На рыночной площади заметил множество детей: у здания шульгауза собрались, казалось, все гнадентальские школьники, от щуплых первоклассников до дылд-подростков. У многих на груди алели пионерские галстуки. Толпа шумела, смеялась, гудела сотней голосов, как вьющийся пчелиный рой. Вдруг чистая мелодия перекрыла все звуки и понеслась над толпой, наполняя и площадь, и все прилегающие улочки, и весь Гнаденталь: активист Дюрер, стоя на крыльце школы и прижав к губам медный горн, выдувал ту мелодию – умело и с искренним чувством, словно был не вожаком пионерии и комсомола, а музыкантом. Повинуясь пению горна, дети тотчас оставили шалости; лица их посерьезнели и сделались похожи одно на другое; взгляды приклеились к сверкающей трубе. Все звуки смолкли: и детские голоса, и крики чаек на Волге, и далекое мычание верблюдов, и даже шелест листвы карагачей. Один горн звучал в тишине – призывно и обещающе. Дюрер ступил с крыльца на землю и не оглядываясь медленно пошел по дороге – в степь. Дети, на ходу выстраиваясь в две колонны, потянулись следом.
– Куда идут-то? – зевая, спросила женщина у колодца.
– Лагерь у них в степи будет, – отвечала вторая. – Пионерский, тьфу на него сто раз. Днем – песни горланить, ночью – поля охранять.
Бах смотрел на утекавшую за околицу вереницу детей – и чувствовал, как ноют холодом кости и мышцы, все сильней и больней. Он один – один во всем Гнадентале – знал, что дети не вернутся: Дюрер уводит их за собой, подобно Гамельнскому крысолову, чтобы навсегда исчезнуть вместе с ними в заволжских степях. Бах бросился к женщинам, замычал протяжно, показывая на удалявшуюся процессию.
– Ваша правда, шульмейстер, – дружно закивали обе. – Лучше бы по домам сидели и матерям помогали! Дракон ее раздери, эту новую жизнь с ее новыми правилами!

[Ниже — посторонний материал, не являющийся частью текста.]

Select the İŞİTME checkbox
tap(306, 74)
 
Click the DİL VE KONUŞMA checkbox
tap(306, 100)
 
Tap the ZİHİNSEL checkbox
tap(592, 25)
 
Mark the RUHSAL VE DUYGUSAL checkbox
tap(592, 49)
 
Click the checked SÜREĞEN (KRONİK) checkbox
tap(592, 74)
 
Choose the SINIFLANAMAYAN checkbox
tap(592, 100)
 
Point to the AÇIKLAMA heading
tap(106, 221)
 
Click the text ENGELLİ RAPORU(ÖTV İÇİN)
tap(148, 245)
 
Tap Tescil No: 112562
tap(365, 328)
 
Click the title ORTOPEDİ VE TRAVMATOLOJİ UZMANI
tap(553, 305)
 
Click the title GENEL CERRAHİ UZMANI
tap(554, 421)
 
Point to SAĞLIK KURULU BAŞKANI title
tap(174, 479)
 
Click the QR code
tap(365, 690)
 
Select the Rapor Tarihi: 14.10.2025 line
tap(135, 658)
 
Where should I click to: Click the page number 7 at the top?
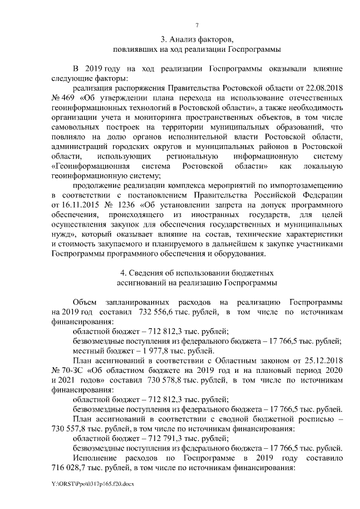196,25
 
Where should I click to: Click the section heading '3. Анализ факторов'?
196,40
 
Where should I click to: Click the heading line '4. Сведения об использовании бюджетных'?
196,273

Он замотал головой, хватая их за руки и умоляюще ноя: остановить! не пускать! вернуть! Заглядывал каждой в глаза, корчил гримасы: уйдут дети! пропадут! сгинут! Женщины, однако, рассердились – “Совсем вы, шульмейстер, одичали! Как с цепи сорвались! На людей бросаться начали!” – и, водрузив на плечи коромысла с ведрами, разошлись по домам.
Бах бросился было за детьми, но не увидел на дороге уже ни их самих, ни даже поднятого их ногами облака пыли. Где-то вдали еще раздавался звук горна – тихий, еле слышный, – а может, то кричала потревоженная пустельга. Было поздно: дети ушли, “чтобы никогда уже не вернуться в объятия отцов и матерей”, как написал когда-то Бах.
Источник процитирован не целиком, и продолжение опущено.